Cydnar looked up at the tower. The moon, full and bright, cast a silver hue over the structure. The bell dinged again, though only lightly. Something was making it rattle, rumble, and rock on its rusted hinges. Together, both the elves felt a low, deep, and undeniably ominous rumble.
“I believe the Magister is, as ever, entirely correct…” Cydnar curled his lips into a wrinkled, troubled frown. His brow furrowed, and his arms went limp by his sides. Dalasi lowered his sword, so that its silver tip sliced into the brilliant white snow. “That building is centuries old,” he said. “The lead lining in the roof and the bell itself is like a beacon for our friends…”

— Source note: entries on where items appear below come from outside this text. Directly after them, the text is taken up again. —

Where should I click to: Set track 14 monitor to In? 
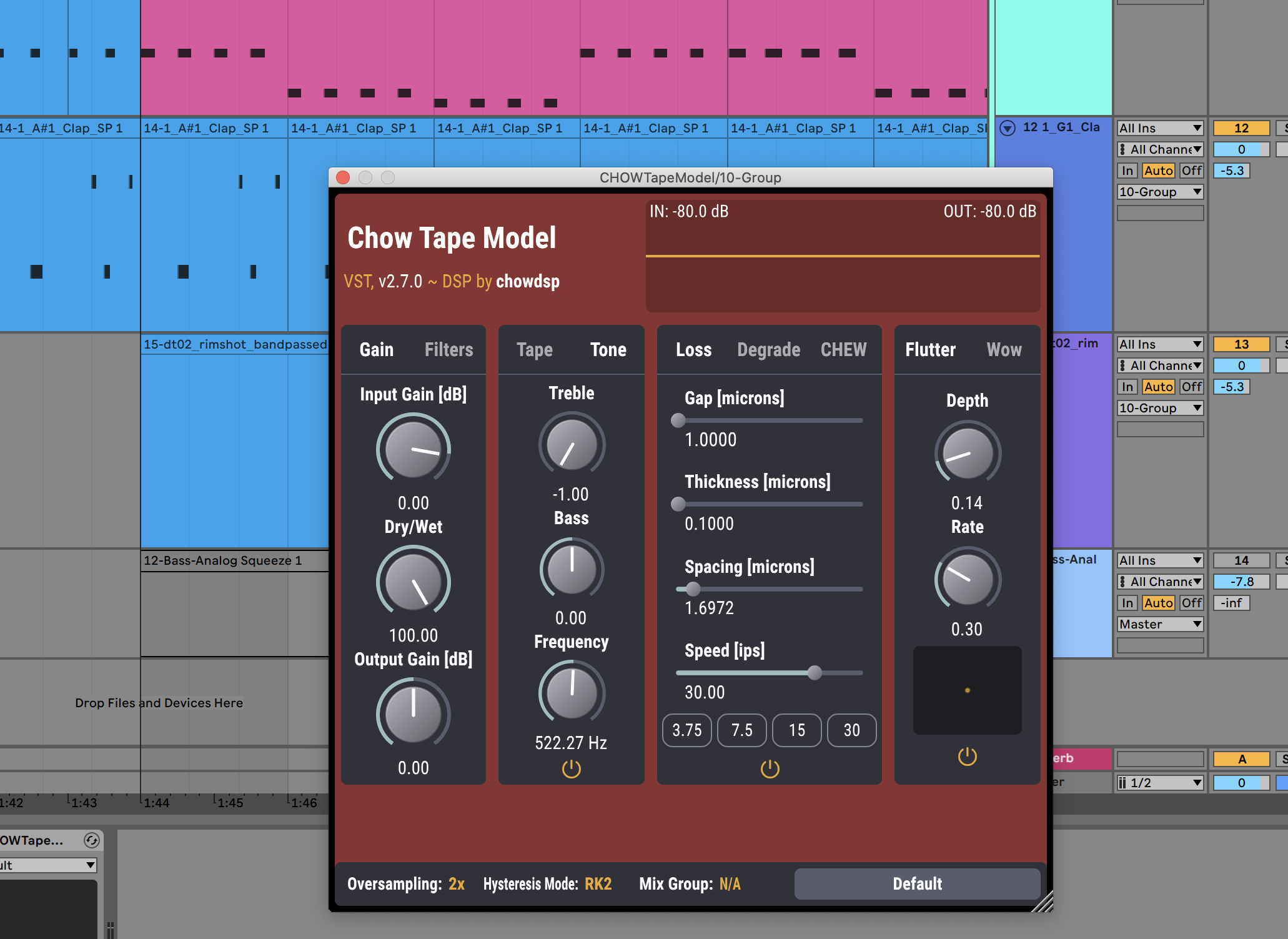click(x=1127, y=603)
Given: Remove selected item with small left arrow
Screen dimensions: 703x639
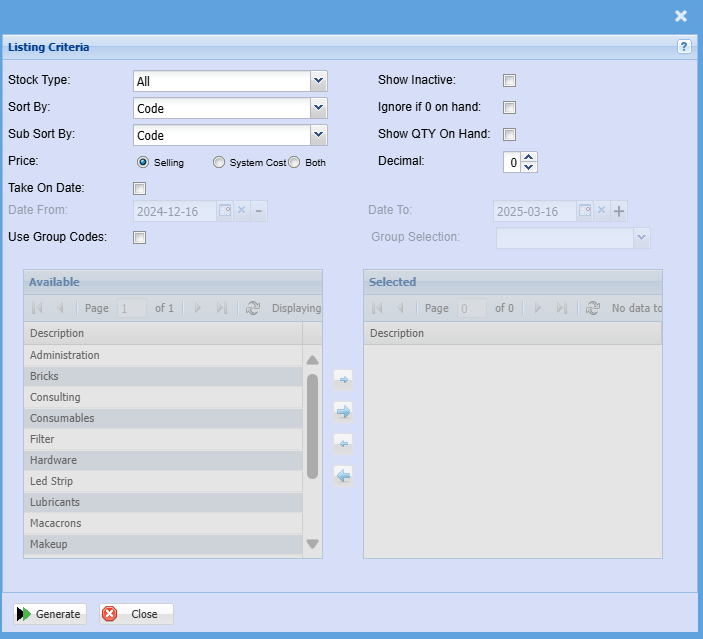Looking at the screenshot, I should pos(343,443).
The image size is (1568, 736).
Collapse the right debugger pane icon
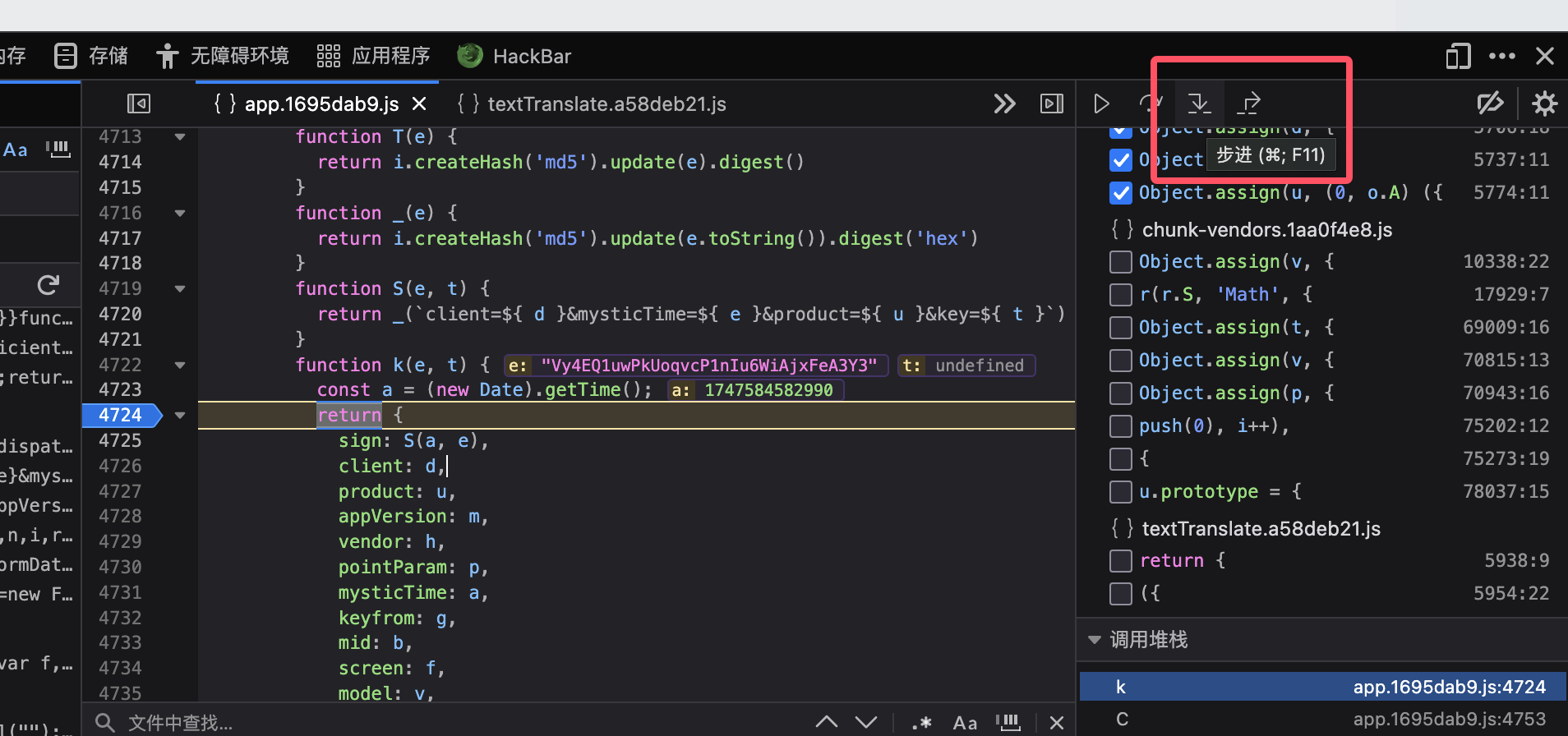point(1051,104)
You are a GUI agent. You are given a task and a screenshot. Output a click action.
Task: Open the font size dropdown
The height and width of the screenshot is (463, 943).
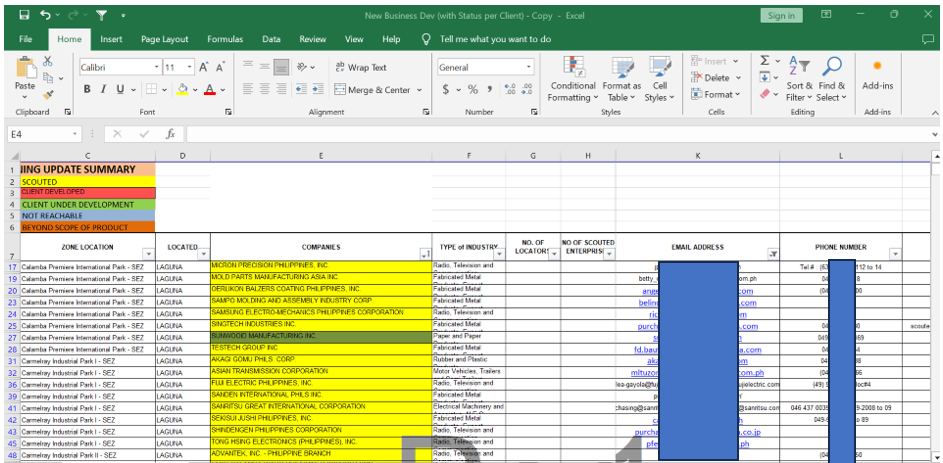(187, 67)
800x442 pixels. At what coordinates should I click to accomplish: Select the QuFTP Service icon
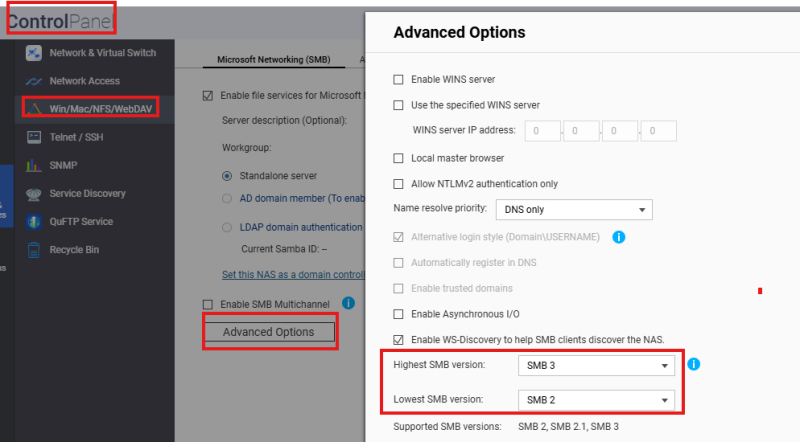click(34, 222)
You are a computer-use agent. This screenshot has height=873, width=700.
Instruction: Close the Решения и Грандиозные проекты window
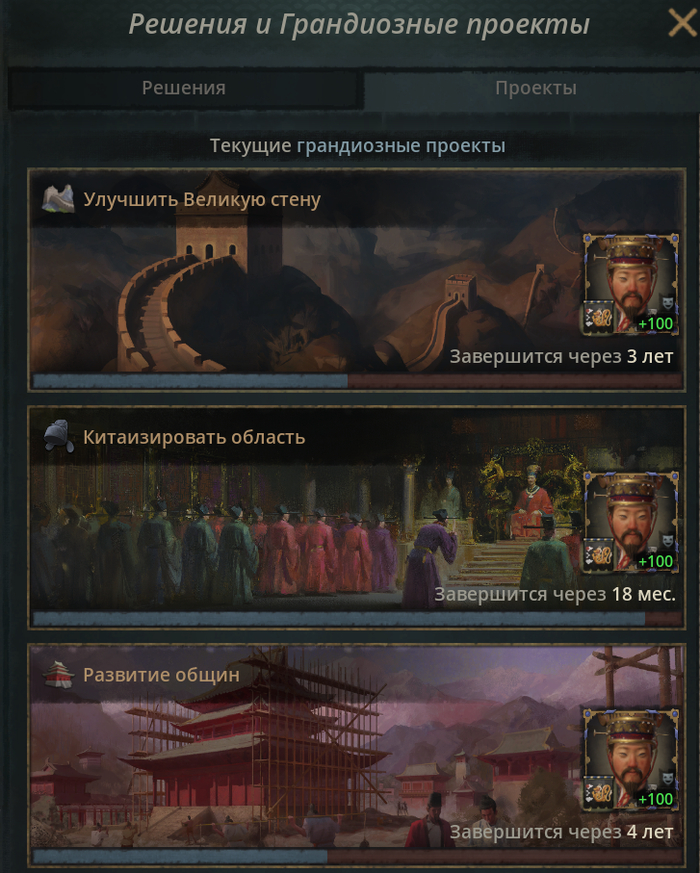click(683, 23)
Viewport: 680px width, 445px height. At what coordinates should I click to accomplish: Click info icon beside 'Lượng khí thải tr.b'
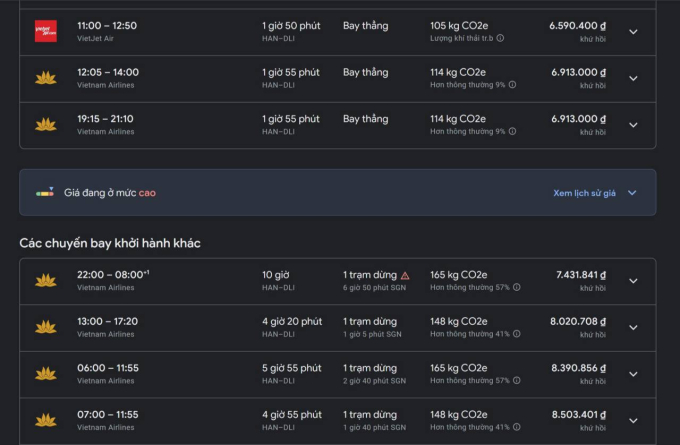[x=500, y=38]
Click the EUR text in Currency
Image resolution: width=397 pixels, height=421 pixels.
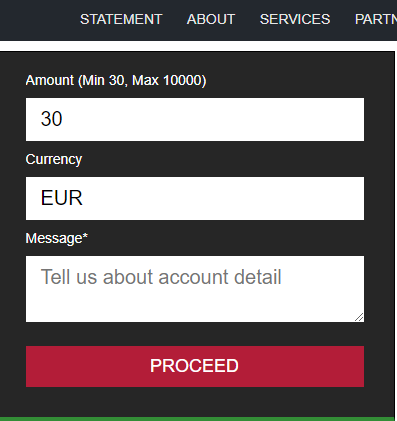(x=62, y=198)
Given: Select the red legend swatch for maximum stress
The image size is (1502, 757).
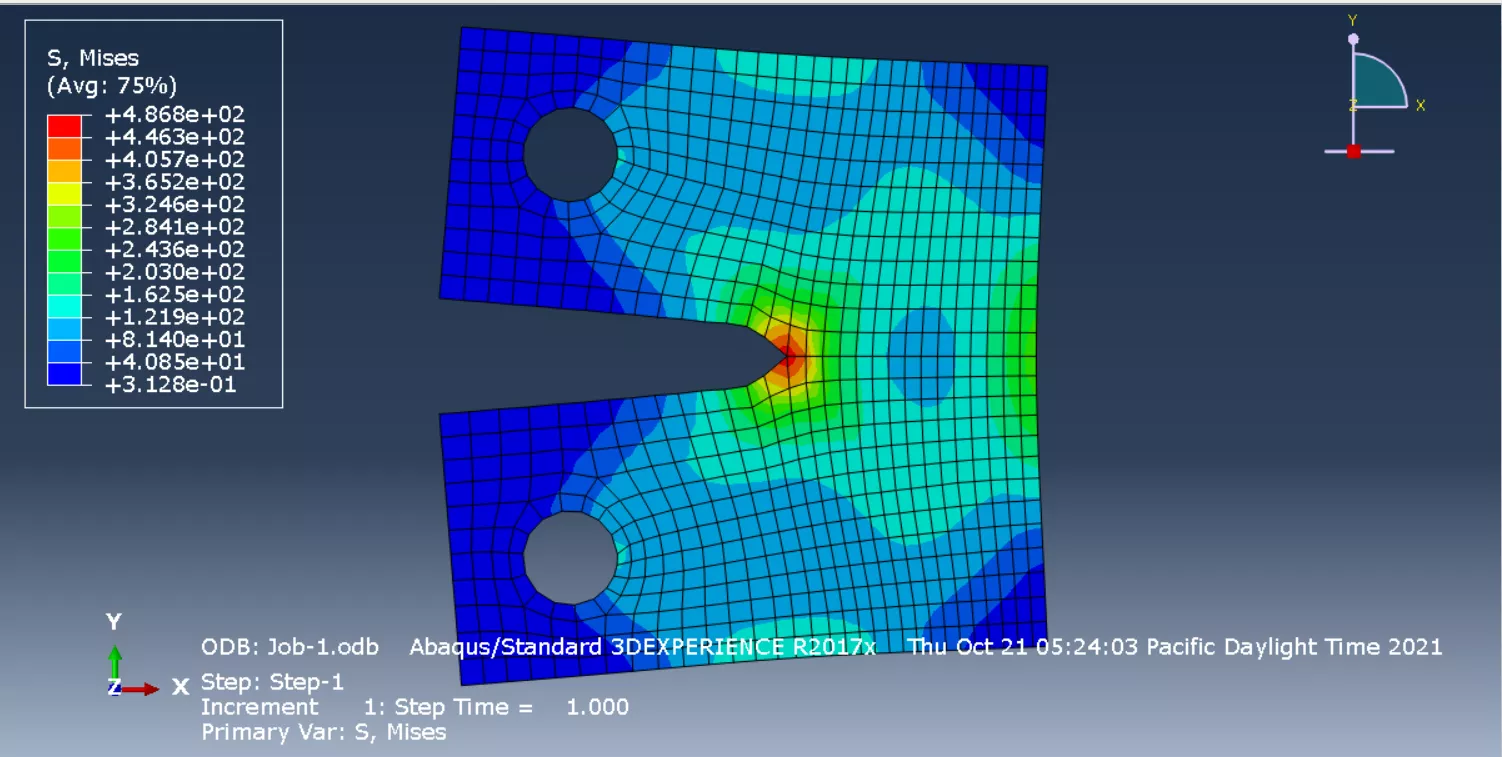Looking at the screenshot, I should pyautogui.click(x=64, y=126).
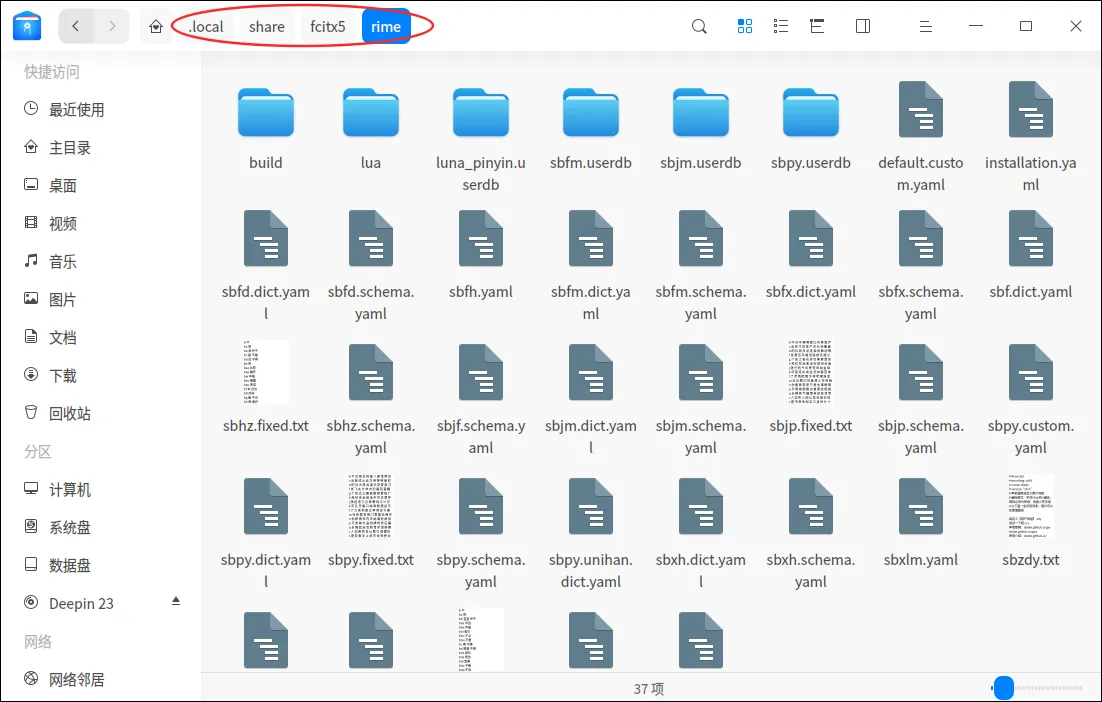
Task: Switch to list view mode
Action: point(781,27)
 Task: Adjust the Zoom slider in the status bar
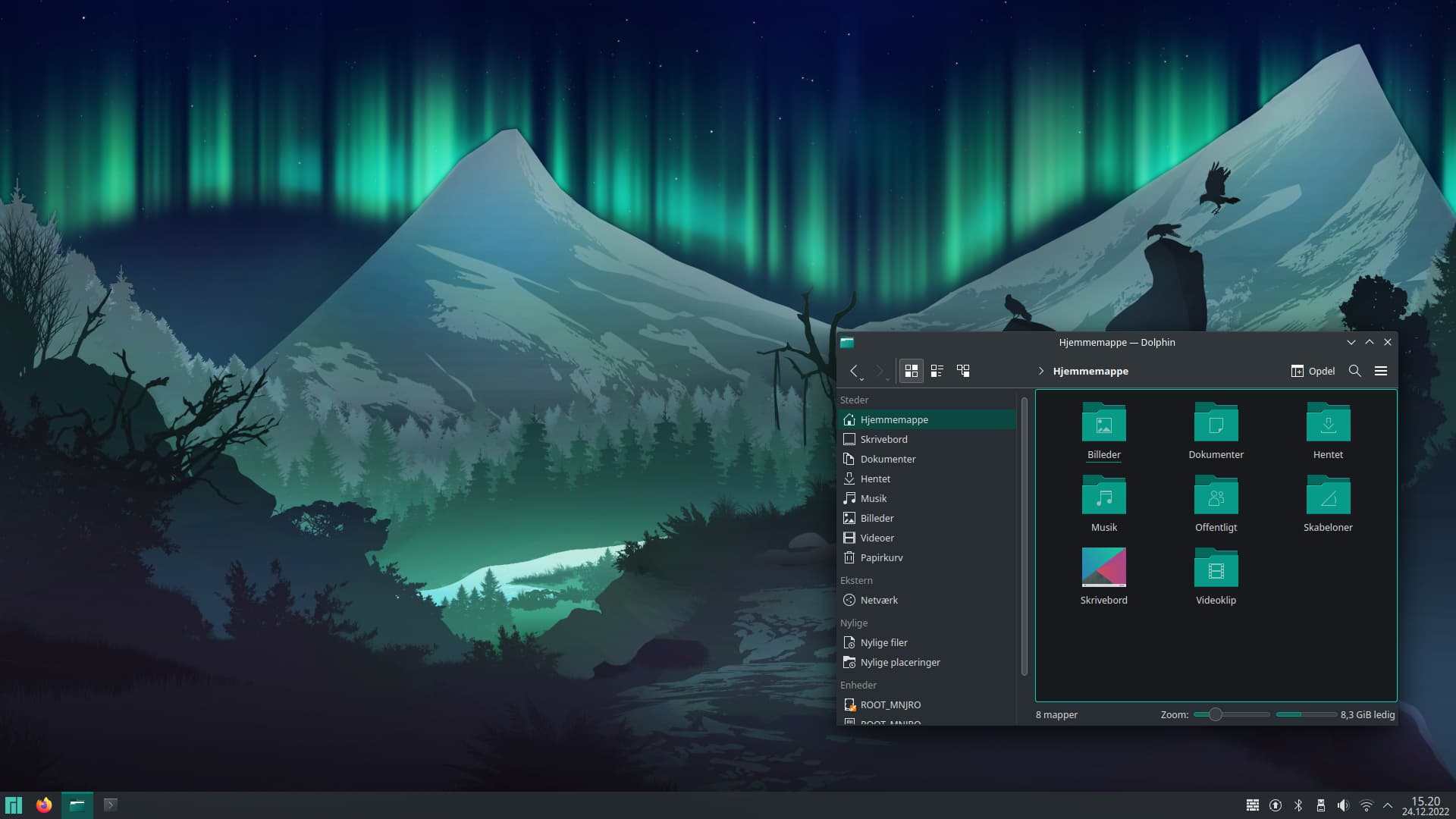pyautogui.click(x=1216, y=714)
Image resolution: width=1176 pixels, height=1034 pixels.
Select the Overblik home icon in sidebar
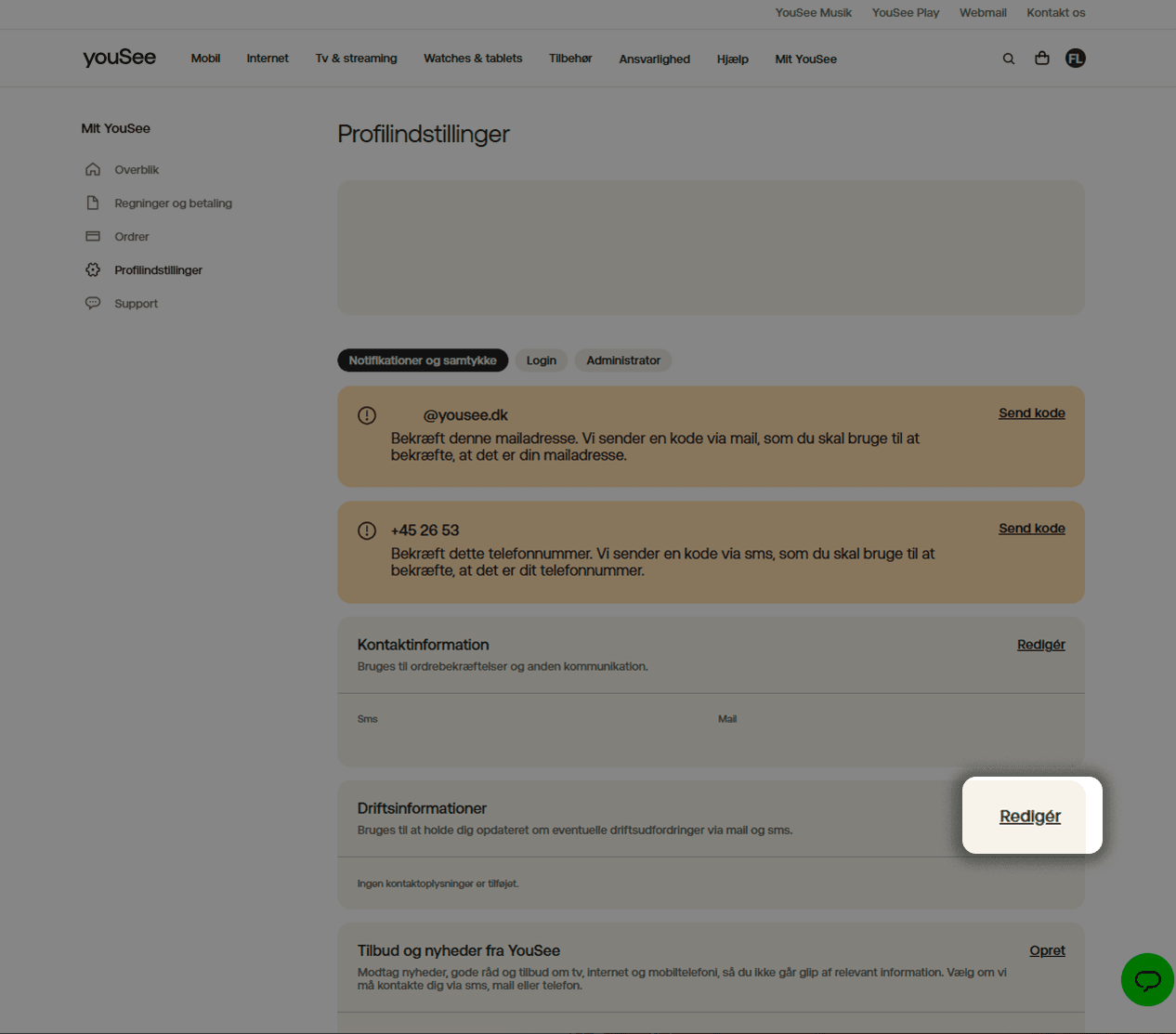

For hours, the Hummel elders had tried to divine why the Umber Hulks had begun to carve a path through Salvar. They travelled near no major settlements, save for this one, and only veered off course for dense deposits in the earth, or momentary distractions to fuel their breeding and revelry. Cydnar looked up at the bell and then realised what brought them to Conner Ridge.
“We must protect the church at all costs,” he said flatly. He shook his head. “I only hope there are able bodied fighters in this sleepy little hollow.” He did not sound hopeful, but the plea gave him hope where none was present.